Logistic regression is one of the more common predictive algorithms and is the binary classification counterpart to linear regression. It is usually used to describe the relationship between a binary response/dependent variable and any number of predictor/independent variables.
Some assumptions of the logistic regression are:
- There should be no outliers in the data
- The response variable must be binary, or dichotomous
- Multicollinearity should be avoided (as with linear regressions).
The fact that you are predicting a qualitative target variable means that this is a classification problem, but remains supervised learning as we know the classes, or factors, that we are trying to predict.
Predictions are mapped between 0 and 1 through the logit function that is applied, so the predictions can be interpreted as class probabilities.
The main way that a logistic regression is performed in R is through
using the glm
function and package. You then specify the
family/distribution that the generalized linear regression should use
via the family
argument.
mode <- glm(formula, data, family = "binomial")
predictions <- predict(model, data, type = "response")
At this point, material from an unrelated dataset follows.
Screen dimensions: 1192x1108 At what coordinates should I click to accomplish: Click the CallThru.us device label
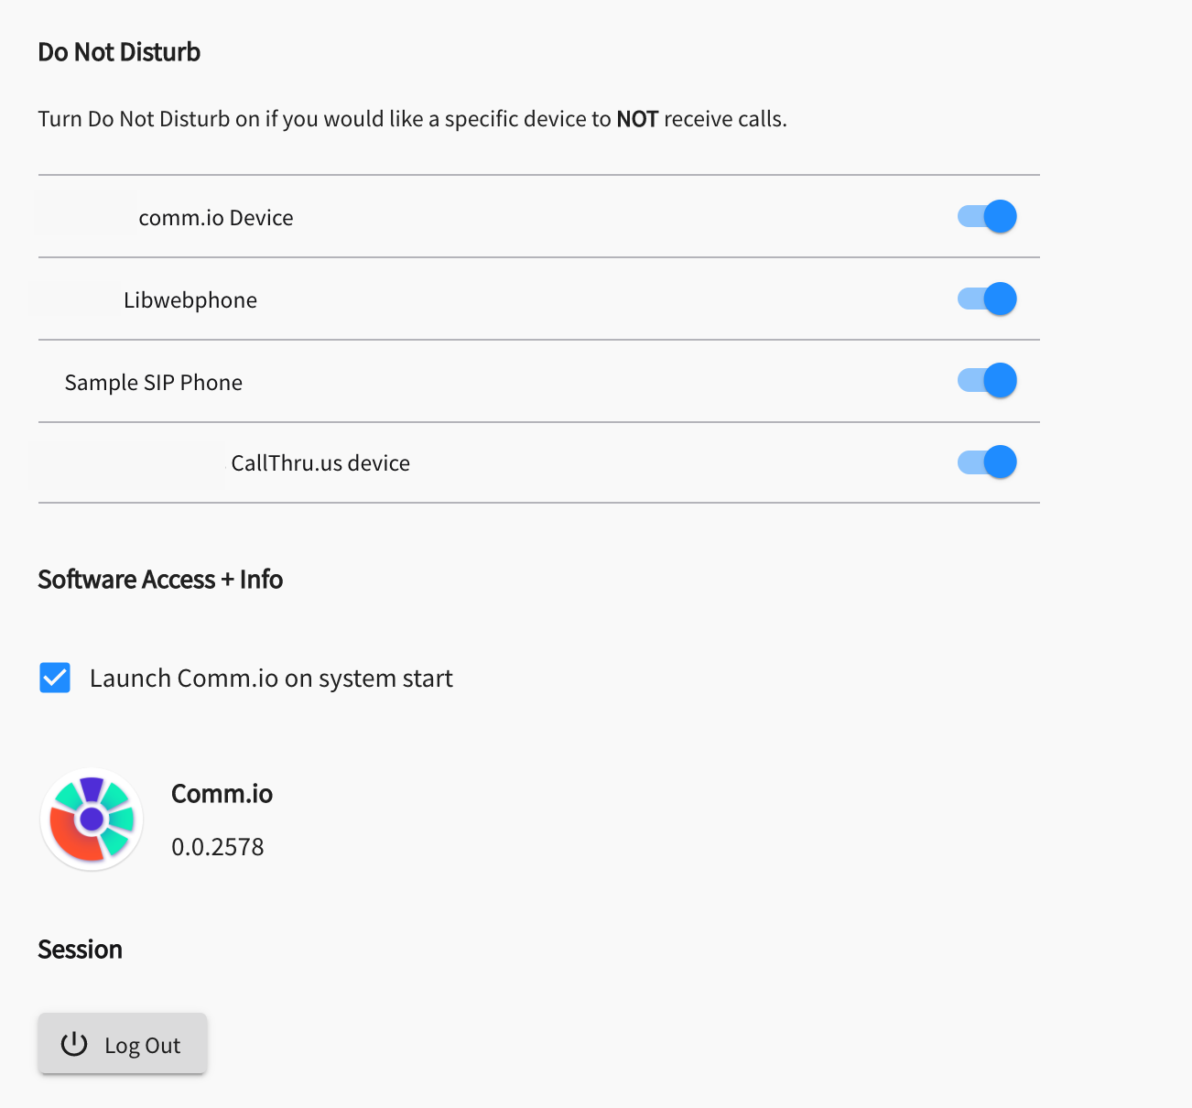320,463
Something that you might want to consider when using logistic regression
to one-hot encode your categorical variables so that they have a
boolean equivalent. One way of doing this is through using the vtreat
package: I will cover this at a different stage.
It is still good practice to create testing and training sets to avoid over-fitting in the model performance metrics. This can be done with any type of model by varying the testing and training sets during the creation of the model.
Depending on the size of your data, the percentage split will differ. The less data you have then you might have to put aside more of the data so that the test set is substantial enough to give a clear indication of the out-of-sample metrics.
Cross-validation can also achieve this through creating multiple
models and performing multiple out-of-sample assessments and then
averaging them together. Cross-validation is probably best done using
the caret
package, where you are able to make reproducible model
comparisons using the trainControl
object and createFolds
function.
I will show a simple test/train split below that just uses the sample
function to create a random set of indexes that we can use to split our
data.
# Create random indices
rows <- sample(nrow(data))
# Reorder the data to avoid order bias
data <- data [rows,]
# Split the data
split <- round(nrow(data) * 0.8)
train <- data[1:split, ]
test <- data[(split+1):nrow(data), ]
For some simple logistic regressions, you might be able to plot them
using ggplot
. You can do do using the geom_smooth
function and
passing in the arguments that you see below. You could do this to create
a line that shows the predictions from other types of linear models as
well through varying the family
argument as you would when you’re
creating the model outside of the ggplot
call.
binomial
is appropriate for logistic regression.
gaussian
for linear regression.
poisson
for Poisson when the response variable is a count.
quasipoisson
should be used when the response variable doesn’t meet
the assumptions of the Poisson distribution.
ggplot(dataset, aes(x = predictor_variable, y = binomial_variable)) +
geom_point() +
geom_smooth(method = "glm", method.args = list(family = "binomial"))